In order to speak with Anthony, the officers repeatedly beat on Anthony’s door, but no one answered. The officers also knocked on Anthony’s windows with no response.

Anthony testified on his own behalf and explained that he worked a 15-hour day and was heading out of town very early the next morning. So, he had to get his lawn mowed even though it was late. Anthony recalls someone approaching him in the dark with something shiny in their hand. He said he thought the person had a knife. Thus, Anthony jumped off his mower because he felt threatened and pushed the person. He told them to leave because they were trespassing.

Anthony repeatedly states during his testimony that he was defending himself since the other person was on his property. Anthony testified that he then went into his house and passed out asleep until the next day. He denies hearing police banging on his door or windows.

On cross-examination, Anthony concedes that just before this altercation he saw someone “spotlighting” him from Patton’s porch. Anthony said he thought they were probably upset with him for the late-night mowing. Notwithstanding, Anthony denied knowing the trespasser in his yard was Patton. Anthony claims this person was charging at him and that Anthony panicked. He denies that Patton had a flashlight when he approached him and instead recalls Patton only holding a cigarette and a zippo lighter.

In rejecting Anthony’s self-defense argument, the trial court finds his testimony incredible, stating in part that Anthony had worked more than 15 hours that day, was tired, and did not believe that cutting the lawn after 10 p.m. would raise any ire from his neighbors.
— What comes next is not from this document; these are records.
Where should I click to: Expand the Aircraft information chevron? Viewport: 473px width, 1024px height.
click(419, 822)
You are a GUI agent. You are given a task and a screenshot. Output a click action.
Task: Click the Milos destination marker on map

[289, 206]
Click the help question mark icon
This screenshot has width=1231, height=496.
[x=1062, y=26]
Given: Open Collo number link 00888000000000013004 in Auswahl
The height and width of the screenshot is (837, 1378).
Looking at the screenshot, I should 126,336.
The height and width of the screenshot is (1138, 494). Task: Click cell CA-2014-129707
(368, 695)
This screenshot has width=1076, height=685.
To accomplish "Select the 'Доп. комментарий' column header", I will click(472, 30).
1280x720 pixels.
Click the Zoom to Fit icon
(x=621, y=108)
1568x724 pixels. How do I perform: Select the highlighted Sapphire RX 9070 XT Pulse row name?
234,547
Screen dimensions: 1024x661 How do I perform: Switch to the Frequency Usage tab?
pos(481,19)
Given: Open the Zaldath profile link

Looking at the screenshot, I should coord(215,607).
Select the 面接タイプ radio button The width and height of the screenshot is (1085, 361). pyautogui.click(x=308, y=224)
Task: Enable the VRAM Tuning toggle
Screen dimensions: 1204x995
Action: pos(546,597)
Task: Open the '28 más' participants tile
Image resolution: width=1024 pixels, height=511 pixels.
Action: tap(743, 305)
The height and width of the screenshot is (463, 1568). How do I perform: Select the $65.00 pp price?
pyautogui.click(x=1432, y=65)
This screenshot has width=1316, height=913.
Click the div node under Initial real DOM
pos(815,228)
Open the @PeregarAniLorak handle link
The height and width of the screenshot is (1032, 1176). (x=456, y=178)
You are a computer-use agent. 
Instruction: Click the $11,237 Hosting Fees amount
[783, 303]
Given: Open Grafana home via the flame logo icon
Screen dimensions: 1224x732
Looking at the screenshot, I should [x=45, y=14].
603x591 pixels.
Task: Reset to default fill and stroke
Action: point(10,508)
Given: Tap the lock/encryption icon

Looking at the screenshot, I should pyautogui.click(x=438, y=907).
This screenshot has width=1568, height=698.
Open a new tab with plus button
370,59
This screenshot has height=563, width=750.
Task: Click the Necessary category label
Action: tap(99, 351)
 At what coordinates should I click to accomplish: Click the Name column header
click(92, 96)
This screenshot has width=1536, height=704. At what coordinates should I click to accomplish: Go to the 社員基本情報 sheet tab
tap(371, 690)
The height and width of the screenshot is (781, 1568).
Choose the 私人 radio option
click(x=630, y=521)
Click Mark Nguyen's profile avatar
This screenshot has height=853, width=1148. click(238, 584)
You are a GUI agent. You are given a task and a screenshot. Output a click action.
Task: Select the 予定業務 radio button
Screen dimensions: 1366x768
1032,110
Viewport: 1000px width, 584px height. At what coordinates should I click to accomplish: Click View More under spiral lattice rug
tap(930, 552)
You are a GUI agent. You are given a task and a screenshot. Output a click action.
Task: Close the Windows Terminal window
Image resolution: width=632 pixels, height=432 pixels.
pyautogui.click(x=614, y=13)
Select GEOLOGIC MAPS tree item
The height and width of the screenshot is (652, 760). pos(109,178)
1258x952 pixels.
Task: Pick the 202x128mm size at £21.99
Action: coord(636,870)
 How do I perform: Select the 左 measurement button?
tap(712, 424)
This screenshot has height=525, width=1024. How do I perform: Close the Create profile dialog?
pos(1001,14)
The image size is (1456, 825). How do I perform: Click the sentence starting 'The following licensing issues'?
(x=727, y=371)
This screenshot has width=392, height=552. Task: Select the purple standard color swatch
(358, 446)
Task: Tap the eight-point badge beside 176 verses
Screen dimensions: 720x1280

The court continued:

“[Anthony] also testified that he saw a flashlight from across the street and assumed at that point that it was his neighbor, and * * * when the individual approached him, * * * he had a reason to feel that he was in harm’s way.

“Well, the Court finds that that is not believable and that he knew it was his neighbor. He wanted to get his lawn cut, and, unfortunately for him, being in the tired mood that he was in and under pressure, * * * – – he lost his temper and put his hands on his neighbor, pushed him down.

“[Anthony’s] assertion that he went right back in the house and was so exhausted and fell asleep after an event like this, with two deputies approaching the house, one of them testifying that he banged on the door and that [Anthony] was just dead asleep * * *, is not believable. I believe he was avoiding contact with law enforcement.”

Thus, the trial court rejected his self-defense claim based on the first two self-defense prongs and did not address the third. As for the first, in finding that Anthony lost his temper because he was tired, the court rejected the predicate for the first prong, i.e., that Anthony was not at fault in creating the violent situation. And in finding that Anthony knew it was his neighbor that was approaching him that night in the rain, the court also rejected the second prong for self-defense, i.e., that Anthony had a bona fide belief that he was in imminent danger of death or great bodily harm and that his only means of escape was the use of force.

Consistent with the court’s analysis, Anthony’s claim that he was in fear of imminent danger is dubious considering his admission that only moments earlier, he saw someone shining a flashlight toward him from Patton’s porch. Further, there was nothing evidencing that the two men had a troubled past with one another warranting Anthony’s claim of being in fear for his safety.

Thus, we do not find that the court clearly lost its way or that this is an exceptional case in which the evidence weighs heavily against the conviction. Accordingly, Anthony’s sole assigned error lacks merit.

The trial court’s decision is affirmed.